The federal judge presiding over the classified documents case against former president Donald Trump and two of his associates struck a paragraph from the indictment on Monday.
Still, they denied a defence request to dismiss some of the charges.
The paragraph concerns allegations that Trump, in 2021, while no longer president, showed a classified map of a foreign country to a representative of his political action committee while discussing a military operation that he said was not going well.
Defence lawyers said the paragraph was prejudicial because it included information that was not irrelevant to the indictment, which accuses Trump of illegally retaining classified documents at his Mar-a-Lago estate, and US District Judge Aileen Cannon on Monday agreed that the language’s inclusion in charging documents was “not appropriate”.
She left the rest of the indictment intact, denying in her 14-page order a defence request to dismiss actual charges in the indictment.
But even as she did that, she chided special counsel Jack Smith’s team for including language in the indictment that she said was “legally unnecessary to serve the function of an indictment” and for creating “arguable confusion” in the allegations.
The motion to dismiss the counts is one of multiple pretrial requests and disputes that have piled up before Ms Cannon for months.
These have snarled the case’s progress and prompted the judge last month to indefinitely postpone a trial that had been set for May 20 in Fort Pierce, Florida.
She has scheduled additional arguments for later this month, including on a Trump challenge to the legality and funding of the Justice Department’s appointment of Mr Smith as special counsel last year.
The delays are all the more startling given that many legal experts had seen the classified documents case as exceedingly straightforward.
The case alleged that Trump had illegally hoarded classified documents from his presidency at his Mar-a-Lago estate in Palm Beach, Florida, and obstructed FBI efforts to get them back.
The prosecution is one of four criminal cases Trump faces as he seeks to reclaim the White House.

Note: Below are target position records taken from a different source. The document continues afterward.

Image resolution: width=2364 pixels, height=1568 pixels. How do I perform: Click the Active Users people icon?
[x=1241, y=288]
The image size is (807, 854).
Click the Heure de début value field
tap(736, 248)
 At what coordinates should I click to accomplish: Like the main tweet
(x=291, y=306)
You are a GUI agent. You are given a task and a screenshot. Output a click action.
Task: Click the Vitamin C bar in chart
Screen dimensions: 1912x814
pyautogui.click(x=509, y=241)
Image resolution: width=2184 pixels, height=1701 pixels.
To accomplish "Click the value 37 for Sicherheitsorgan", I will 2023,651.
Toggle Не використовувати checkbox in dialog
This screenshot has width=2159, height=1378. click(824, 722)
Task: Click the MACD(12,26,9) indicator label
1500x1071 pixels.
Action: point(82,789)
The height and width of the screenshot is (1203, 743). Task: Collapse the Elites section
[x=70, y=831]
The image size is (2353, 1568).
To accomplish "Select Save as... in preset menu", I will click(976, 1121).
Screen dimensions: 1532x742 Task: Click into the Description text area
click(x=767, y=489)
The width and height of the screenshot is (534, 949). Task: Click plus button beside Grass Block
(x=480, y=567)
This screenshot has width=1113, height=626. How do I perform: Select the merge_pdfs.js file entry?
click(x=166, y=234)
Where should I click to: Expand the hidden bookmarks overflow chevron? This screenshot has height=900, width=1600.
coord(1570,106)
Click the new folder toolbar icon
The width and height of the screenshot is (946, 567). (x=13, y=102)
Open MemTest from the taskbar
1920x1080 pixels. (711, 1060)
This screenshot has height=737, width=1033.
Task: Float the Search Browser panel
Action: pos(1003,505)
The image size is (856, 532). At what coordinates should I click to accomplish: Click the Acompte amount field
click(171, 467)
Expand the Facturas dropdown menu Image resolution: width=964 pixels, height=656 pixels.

The defendants in this particular motion had sought to throw out more than a half-dozen counts in the indictment, which also accuses Trump of conspiring with valet Walt Nauta and Mar-a-Lago property manager Carlos De Oliveira to conceal the sensitive files from the government.
The defendants had challenged counts related to obstruction and false statements.
Still, Ms Cannon said in an order on Monday that “the identified deficiencies, even if generating some arguable confusion, are either permitted by law, raise evidentiary challenges not appropriate for disposition at this juncture, and/or do not require dismissal even if technically deficient, so long as the jury is instructed appropriately and presented with adequate verdict forms as to each Defendants’ alleged conduct”.
Ms Cannon has already rejected multiple other motions to dismiss the case, including one that suggested that Trump was authorised under a statute known as the Presidential Records Act to keep the documents with him after he left the White House and to designate them as his personal files.